Regulation A+ Part Two:
Advantages for Founders, Employees, and Early Investors

May 04, 2015

Share on LinkedInTweet about this on TwitterShare on FacebookShare on Google+

This is another installment in a series of blogs from W.R. Hambrecht + Co., LLC. In this series, we will explore the capital raising challenges facing small and emerging companies and recent regulatory changes that should greatly help executives, venture capitalists, and individual investors meet these challenges head-on.


Growing a Small Businesses is Challenging

Even the most promising small companies have a lot of challenges. Two right at the top of the list are:

  1. attracting and retaining great employees and
  2. getting the capital they need to survive, adapt, and grow.

And as any good entrepreneur knows, the expansion from a handful of employees to the first 100 is often the hardest part. The company may be too large to keep financing it with your friends and family or with the angel investor(s) you’ve had all along. And banks won’t lend you nearly what you need.
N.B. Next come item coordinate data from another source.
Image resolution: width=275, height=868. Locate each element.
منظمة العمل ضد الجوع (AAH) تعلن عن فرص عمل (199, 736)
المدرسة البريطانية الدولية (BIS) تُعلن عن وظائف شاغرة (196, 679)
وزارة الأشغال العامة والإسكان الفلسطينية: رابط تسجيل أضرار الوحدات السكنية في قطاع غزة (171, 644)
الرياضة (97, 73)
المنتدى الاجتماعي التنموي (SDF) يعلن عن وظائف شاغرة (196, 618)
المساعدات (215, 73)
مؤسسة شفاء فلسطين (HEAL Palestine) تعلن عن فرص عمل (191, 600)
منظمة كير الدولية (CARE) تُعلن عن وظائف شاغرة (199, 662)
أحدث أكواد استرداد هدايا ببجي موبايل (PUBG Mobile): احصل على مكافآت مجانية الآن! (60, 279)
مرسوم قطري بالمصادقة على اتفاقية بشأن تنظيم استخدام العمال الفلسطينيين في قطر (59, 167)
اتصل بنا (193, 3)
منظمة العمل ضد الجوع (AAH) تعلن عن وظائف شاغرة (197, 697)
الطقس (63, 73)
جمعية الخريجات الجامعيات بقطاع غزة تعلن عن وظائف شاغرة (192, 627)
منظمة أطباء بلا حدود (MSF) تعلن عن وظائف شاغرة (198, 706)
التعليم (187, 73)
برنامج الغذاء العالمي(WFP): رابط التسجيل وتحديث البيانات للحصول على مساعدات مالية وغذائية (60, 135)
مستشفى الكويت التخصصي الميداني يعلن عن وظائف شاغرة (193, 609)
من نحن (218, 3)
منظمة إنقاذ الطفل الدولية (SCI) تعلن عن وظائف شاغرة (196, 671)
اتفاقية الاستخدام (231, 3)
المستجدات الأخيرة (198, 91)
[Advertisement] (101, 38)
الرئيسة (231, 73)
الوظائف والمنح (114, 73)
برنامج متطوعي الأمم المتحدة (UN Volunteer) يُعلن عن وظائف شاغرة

Viable Options for Raising Capital Have Been Limited

In recent years, this dilemma has resulted in essentially one of two paths—multiple rounds of venture capital investing or selling out. Both may be viable options, but both present significant challenges for founders, employees, and early investors. With venture investors, a company’s early investors and founders may be heavily diluted each successive round—threatening the culture and vision of the firm. Although they help to pay salaries, these investments often hurt employee attraction and retention because they typically dilute employees’ interests. And being acquired is often the end of the ride.

Public financing for growth-stage companies has all but fallen off the table in recent years amid ever-climbing legal and compliance costs. Until now.

Regulation A+ Creates Viable New Options

On March 25, 2015, the SEC adopted revisions to Regulation A (often called Reg A+). This new rule puts public financing back on the table for great small and emerging companies. It allows management to raise capital from all types of investors, not just a handful of venture funds, giving them leverage to fight dilution and maintain their company’s culture. Just as important, Reg A+ opens up the valuation of the company beyond what just a small subset of the investing world might think. It gives employees freely-tradable securities that they can sell right away. If anyone wants to know the value of their holdings, they can just look to the public quote. And it gives early investors the opportunity to monetize some of their success.

Regulation A will allow companies to raise up to $50 million (including up to $15 million from selling shareholders) from the public markets. It throws open the doors to capital formation by giving a much larger pool of investors access to great companies. While there are some upfront costs and documentation requirements that don’t come with most private offerings, these costs should be less than those of a full IPO.

The Two Types of Regulation A+ Offerings: Tier 1 and Tier 2

Regulation A provides two tiers of offerings, with the filing obligations scaled to the size of the offering and the capabilities of the company. For offerings up to $20 million, “Tier 1” allows companies to raise capital without audited financials and without significant ongoing reporting requirements. For offerings up to $50 million, ”Tier 2” allows for abridged initial filings and ongoing reporting requirements, which should generally be far more streamlined than full Exchange Act reporting requirements, including the oft-dreaded Sarbanes-Oxley.

With lower costs and modest filing requirements compared to a fully-registered public offering, but with many of the advantages of one, we expect the new Regulation A to be an attractive option for founders, employees, and early investors.